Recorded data
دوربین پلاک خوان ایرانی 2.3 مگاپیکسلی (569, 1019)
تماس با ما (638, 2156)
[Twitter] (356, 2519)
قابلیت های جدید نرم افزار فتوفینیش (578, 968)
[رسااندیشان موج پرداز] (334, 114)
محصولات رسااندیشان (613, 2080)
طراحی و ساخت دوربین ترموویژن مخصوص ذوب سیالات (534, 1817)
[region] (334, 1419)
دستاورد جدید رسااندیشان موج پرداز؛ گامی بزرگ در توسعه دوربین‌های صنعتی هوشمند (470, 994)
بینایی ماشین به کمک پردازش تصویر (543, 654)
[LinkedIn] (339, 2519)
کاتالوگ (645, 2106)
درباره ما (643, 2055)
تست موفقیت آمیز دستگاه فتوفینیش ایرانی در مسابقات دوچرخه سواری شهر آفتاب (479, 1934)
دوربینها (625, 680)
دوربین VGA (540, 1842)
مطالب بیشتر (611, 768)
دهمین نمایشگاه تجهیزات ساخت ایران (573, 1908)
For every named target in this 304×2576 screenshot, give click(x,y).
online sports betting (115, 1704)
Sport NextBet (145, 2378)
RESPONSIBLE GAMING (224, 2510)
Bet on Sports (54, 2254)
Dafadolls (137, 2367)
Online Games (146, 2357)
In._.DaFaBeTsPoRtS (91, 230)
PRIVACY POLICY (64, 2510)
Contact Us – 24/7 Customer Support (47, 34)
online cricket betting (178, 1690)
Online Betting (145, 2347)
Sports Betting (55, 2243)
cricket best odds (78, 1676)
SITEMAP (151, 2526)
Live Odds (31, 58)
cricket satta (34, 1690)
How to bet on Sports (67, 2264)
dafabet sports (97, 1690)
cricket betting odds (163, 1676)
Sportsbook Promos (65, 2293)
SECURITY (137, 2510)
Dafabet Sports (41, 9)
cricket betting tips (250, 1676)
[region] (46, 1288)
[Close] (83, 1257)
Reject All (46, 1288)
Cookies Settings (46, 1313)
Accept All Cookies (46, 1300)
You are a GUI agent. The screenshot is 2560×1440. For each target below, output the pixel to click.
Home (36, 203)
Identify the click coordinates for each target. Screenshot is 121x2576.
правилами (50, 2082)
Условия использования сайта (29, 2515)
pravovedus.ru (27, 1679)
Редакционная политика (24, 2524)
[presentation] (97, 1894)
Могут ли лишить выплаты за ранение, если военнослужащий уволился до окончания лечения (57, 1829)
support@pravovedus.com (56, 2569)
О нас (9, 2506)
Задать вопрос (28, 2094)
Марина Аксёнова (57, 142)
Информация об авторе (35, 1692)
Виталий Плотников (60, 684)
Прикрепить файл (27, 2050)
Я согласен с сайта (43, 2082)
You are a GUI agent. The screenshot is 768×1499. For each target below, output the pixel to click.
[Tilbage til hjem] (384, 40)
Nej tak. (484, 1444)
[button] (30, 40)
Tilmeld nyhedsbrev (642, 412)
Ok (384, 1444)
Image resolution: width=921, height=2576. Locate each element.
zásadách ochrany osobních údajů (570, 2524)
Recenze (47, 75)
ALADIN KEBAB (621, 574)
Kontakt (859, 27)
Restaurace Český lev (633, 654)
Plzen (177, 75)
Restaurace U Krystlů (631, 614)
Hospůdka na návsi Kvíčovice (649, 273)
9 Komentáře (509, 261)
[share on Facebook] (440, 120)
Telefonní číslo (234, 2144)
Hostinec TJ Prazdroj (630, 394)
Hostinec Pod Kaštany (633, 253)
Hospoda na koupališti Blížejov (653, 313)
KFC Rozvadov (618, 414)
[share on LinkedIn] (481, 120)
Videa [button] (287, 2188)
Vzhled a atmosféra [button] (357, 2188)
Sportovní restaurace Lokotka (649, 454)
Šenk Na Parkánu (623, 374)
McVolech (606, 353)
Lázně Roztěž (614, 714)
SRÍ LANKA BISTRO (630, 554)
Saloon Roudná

Assigned task:
Each line above that has the word "below" must be copied.

Solution to this task:
You are a GUI agent. The screenshot is 2560×1440. For each target below, output the pixel to click.
You are a GUI agent. The screenshot is 768×1499. For each target below, output the pixel to click.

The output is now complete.